Padding is primarily an issue on Windows, due to the implementation of the file interface to the Raw HID device. The problem is actually worse than just padding, as Windows also adds a leading byte to each 8 byte report, for an as yet undetermined reason. As a result, Windows programs using the file interface need to add a leading null byte to every 8 byte report, writing them all at the same time, as well as discarding the first byte of every 9 bytes read from the file.

In addition, Windows has a limitation on the number of reports which can be buffered from the device, if the reader is too slow. See [https://learn.microsoft.com/en-us/windows-hardware/drivers/ddi/hidclass/ni-hidclass-ioctl_set_num_device_input_buffers]. By default, Windows will buffer up to 32 unread reports. Any reports sent from the device beyond this limit will be discarded, corrupting your data. As a result, it is important to make sure that the Windows program is actually reading the data from the input buffer, to avoid overflowing it.

One way to do this is to simply write really slowly from the cable to Windows clients. Another way is to add an acknowledgment layer on top of the report, with a "report counter" that needs to be acked back to the other end of the TCP connection.

Because we want to ensure messages come across properly there is a loop on incoming messages that ensures only ascii characters can come across. Many terminals insert or allow the insertion of unicode or other non-printables which can cause issues when interpreting as a command. This loop does slow down processing and can be removed if you ensure messages are clean on the client side. In these reference implementations both sides attempt to clean messages.

In order to make it easier to understand different ways of processing USB data there are two functions used that split the logic.

Directly calls the pyusb read() function to read data out. Data from USB HID reports is dependent on the USB device and speed. By default the _read function has the following configurable options

• buffer_limit - The maximum amount of data to read in one loop (this must be a multiple of report_size) (e.g. if report size is 8, it must be 16, 32, .. 64). By default this is 8 (meaning one report will be processed at a time, if this is higher the loop will attempt to read multiple times before giving up)
• report_size - variable determines the size of the report to read. For O.MG Devices its 8 bytes. -
• timeout -` determines how long to wait for data. The higher the timeout the more likely you will get data intact, if it is shorter the timeout will expire and data may not be read in time. While the O.MG Devices do not send data until it is read, if the host (e.g. Windows) OS reads the data it could be lost. Setting this to at least 100ms (100) usually is good enough to ensure most data is read. By default this is 100 or 100ms.
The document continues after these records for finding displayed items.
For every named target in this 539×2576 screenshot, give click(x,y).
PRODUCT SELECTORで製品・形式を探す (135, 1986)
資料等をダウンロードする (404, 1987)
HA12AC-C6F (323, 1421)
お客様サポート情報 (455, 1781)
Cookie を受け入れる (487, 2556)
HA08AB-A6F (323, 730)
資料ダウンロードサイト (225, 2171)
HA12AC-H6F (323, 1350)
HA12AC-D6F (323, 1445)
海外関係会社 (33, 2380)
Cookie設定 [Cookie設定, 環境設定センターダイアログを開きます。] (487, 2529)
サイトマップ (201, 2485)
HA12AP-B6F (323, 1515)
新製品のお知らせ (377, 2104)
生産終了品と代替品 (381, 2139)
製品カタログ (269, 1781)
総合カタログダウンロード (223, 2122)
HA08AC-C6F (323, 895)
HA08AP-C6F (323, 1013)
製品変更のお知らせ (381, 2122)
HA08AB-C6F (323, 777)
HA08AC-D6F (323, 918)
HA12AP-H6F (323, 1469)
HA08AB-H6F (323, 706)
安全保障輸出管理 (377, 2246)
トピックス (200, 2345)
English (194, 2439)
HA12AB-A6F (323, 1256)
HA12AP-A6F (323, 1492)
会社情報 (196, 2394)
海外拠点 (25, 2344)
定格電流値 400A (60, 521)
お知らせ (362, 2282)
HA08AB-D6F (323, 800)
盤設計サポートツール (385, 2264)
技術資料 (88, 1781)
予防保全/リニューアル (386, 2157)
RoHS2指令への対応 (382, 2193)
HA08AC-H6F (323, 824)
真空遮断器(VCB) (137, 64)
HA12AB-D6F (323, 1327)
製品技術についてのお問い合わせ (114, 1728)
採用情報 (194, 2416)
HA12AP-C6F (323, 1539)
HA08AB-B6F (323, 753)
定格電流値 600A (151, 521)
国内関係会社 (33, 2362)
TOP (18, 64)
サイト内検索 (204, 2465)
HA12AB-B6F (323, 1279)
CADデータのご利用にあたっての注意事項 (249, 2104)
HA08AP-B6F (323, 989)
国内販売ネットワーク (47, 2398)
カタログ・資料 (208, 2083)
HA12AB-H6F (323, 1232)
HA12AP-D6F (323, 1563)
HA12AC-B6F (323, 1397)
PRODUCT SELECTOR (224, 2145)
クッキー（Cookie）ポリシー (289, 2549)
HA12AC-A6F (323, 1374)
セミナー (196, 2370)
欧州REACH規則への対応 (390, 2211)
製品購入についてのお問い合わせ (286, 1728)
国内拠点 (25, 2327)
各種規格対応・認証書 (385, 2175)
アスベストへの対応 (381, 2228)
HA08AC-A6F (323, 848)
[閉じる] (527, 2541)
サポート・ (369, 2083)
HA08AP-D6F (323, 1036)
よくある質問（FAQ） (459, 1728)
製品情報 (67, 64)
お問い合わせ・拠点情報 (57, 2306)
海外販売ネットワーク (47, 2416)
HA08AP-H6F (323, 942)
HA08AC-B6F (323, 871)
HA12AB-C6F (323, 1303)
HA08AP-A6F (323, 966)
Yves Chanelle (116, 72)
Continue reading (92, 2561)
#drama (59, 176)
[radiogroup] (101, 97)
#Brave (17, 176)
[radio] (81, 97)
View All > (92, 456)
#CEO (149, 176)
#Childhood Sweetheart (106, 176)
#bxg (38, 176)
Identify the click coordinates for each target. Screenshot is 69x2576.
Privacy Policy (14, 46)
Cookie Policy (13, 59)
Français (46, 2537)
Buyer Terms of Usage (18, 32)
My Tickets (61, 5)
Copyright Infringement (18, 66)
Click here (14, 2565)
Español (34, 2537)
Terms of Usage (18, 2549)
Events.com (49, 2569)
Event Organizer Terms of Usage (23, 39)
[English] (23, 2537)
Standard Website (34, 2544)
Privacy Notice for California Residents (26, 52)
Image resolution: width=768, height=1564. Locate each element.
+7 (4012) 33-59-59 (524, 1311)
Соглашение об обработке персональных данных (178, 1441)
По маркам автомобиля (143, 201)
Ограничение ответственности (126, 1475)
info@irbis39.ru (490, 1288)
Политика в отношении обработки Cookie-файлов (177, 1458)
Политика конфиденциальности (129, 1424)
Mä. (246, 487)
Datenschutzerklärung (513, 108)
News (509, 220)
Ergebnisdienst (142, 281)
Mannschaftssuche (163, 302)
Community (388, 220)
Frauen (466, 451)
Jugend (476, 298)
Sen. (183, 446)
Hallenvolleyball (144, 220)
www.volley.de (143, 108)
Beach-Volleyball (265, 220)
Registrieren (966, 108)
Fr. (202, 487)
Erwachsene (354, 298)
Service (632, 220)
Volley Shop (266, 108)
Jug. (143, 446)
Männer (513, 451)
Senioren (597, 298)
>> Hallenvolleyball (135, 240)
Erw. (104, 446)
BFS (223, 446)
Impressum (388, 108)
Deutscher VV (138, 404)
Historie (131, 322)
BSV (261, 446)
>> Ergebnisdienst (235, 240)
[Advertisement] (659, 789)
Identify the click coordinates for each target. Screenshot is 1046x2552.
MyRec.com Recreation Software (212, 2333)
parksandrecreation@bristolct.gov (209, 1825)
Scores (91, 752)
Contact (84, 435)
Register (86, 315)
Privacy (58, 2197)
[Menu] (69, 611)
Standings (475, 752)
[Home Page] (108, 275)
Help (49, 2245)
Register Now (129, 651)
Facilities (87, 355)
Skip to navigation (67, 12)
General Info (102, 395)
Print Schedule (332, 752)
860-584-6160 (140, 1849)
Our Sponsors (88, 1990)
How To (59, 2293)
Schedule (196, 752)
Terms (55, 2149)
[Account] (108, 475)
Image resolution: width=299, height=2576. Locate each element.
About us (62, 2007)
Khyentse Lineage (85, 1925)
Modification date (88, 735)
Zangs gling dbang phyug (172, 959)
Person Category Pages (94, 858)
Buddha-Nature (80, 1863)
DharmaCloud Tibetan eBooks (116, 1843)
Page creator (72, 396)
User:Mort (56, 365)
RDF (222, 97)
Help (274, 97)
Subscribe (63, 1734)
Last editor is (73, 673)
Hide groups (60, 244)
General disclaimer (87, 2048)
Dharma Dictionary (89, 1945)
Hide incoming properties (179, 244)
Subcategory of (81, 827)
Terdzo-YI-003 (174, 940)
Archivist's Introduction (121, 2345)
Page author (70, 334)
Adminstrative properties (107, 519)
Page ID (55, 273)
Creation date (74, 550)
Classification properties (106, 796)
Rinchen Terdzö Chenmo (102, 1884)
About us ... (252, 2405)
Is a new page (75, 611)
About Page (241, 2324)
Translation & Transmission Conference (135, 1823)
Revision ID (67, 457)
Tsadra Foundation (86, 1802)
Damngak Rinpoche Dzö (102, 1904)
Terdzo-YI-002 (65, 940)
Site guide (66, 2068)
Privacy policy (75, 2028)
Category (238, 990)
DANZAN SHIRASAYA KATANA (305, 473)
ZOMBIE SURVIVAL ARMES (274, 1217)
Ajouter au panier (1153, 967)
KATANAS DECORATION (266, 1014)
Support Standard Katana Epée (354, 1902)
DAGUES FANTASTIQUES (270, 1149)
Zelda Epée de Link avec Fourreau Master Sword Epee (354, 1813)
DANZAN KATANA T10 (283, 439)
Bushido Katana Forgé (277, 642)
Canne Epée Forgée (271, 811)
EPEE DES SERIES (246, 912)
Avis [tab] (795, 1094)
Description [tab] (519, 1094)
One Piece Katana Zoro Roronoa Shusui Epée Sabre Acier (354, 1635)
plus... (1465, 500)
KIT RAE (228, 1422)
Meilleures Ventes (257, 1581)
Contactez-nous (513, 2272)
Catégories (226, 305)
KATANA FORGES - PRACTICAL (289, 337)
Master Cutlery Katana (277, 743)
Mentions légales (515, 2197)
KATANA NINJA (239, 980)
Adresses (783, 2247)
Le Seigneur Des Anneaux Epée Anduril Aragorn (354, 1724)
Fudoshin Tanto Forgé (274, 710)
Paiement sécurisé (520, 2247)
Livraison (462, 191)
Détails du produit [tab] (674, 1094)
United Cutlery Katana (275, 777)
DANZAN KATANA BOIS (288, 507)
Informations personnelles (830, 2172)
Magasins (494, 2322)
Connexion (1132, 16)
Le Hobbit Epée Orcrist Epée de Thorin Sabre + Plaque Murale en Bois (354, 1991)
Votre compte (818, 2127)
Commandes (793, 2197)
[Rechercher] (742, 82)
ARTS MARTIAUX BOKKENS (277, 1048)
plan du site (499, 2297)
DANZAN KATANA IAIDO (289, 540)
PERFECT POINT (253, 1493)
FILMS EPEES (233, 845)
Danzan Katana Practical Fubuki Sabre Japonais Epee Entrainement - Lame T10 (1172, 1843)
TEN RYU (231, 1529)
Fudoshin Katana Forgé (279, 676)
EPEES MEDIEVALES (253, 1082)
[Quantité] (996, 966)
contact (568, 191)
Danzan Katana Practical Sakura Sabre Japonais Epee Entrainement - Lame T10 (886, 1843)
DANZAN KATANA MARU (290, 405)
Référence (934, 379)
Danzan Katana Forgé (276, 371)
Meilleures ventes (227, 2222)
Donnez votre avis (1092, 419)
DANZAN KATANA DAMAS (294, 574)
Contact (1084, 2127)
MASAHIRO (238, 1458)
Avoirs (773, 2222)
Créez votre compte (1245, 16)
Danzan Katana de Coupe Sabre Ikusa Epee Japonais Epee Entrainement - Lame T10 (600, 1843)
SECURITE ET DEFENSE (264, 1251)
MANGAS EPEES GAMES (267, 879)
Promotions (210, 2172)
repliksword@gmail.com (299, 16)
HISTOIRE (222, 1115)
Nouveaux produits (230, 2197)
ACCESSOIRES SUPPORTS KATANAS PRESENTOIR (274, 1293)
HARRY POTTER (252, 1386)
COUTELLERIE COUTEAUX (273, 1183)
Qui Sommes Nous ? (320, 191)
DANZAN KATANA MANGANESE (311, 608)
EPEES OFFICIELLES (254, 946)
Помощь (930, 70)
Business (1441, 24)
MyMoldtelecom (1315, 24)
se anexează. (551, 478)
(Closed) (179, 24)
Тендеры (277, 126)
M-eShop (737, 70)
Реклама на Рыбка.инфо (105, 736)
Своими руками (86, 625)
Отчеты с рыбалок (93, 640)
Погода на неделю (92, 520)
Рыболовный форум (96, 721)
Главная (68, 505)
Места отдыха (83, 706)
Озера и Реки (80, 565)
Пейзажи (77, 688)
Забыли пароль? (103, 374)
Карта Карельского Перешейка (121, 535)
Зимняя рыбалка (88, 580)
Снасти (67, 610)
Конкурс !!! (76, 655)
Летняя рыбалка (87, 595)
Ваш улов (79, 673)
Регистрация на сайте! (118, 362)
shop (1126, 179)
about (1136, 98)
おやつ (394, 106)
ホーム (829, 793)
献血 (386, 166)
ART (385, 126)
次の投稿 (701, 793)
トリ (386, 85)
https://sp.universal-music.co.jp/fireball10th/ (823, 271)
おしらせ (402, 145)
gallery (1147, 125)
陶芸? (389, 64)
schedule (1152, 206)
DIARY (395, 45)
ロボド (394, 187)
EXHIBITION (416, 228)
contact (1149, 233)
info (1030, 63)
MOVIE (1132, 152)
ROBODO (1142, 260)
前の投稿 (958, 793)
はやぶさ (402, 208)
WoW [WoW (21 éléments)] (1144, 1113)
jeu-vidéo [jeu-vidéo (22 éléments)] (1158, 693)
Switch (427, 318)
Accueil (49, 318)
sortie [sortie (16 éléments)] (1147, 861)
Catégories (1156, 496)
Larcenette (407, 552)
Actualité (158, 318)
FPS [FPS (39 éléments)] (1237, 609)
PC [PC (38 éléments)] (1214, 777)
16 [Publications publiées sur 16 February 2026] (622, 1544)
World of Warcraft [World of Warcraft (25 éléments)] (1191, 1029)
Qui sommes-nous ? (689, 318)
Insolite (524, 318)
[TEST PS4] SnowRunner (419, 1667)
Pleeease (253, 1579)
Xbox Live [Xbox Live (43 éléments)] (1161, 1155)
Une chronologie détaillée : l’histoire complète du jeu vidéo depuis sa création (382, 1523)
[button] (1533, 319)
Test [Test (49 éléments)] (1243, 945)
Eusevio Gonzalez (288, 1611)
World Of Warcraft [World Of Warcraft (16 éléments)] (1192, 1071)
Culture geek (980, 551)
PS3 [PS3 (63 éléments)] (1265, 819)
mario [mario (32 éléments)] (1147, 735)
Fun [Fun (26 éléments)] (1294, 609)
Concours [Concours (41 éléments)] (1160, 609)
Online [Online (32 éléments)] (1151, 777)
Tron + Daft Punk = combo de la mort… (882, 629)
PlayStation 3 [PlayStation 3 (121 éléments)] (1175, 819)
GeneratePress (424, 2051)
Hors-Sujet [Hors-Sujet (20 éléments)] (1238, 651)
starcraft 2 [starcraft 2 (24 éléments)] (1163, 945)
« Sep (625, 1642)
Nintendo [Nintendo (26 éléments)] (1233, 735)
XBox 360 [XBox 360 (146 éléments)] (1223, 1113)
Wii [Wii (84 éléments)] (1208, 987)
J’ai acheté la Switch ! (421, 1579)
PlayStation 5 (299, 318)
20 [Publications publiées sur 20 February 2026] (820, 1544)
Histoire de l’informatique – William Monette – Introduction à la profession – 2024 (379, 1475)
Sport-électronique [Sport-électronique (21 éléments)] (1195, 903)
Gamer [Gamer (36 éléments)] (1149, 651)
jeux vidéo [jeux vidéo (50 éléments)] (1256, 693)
In addition, _read() validates the data coming in. This tool is designed primarily for demonistrating shell capabilities as such it strips non-printable ASCII characters:

for _r in rawdata:
    if 32 <= _r <= 126 or _r in [10]:
        procdata+=chr(_r).encode()

This is at the expense of time and additional data. For example this will not send archive data well beacuse the data is primarily non printable bytes! Keep this in mind when working on your own implementations.

Finally the _read() function provides additional logic for validating connectivity. This can be moved out but keeping it in the read allows us to more closely check for recoverable errors. For example a USBTimeoutError is recoverable, however a USBError generally isn't and after several tries causes the _read() function to give up. These are implementation specific and this is all built around pyusb and libusb

This function splits out the logic with data processing and allows it to be more compact. Most of the read() functions logic is focused around whether data has come in successfully and how much we want to retry to get that data.

Higher retries means we can recover from more read errors. Sometimes libusb is unable to access a USB endpoint for a period of time (usually no more then a few seconds) which is higher then expected. The flexibility of the read() function allows us to increase retries without changing lots of code.

Because writing is simpler then reading and validating data it does not need to be as complex. All data that comes into the write function is read in as a string of bytes. This is then split to the buffer_limit size which matches the desired USB HID report size. These are then stored in a Python list object to allow us to easily collect new messages while sending out data in an ordered fashion.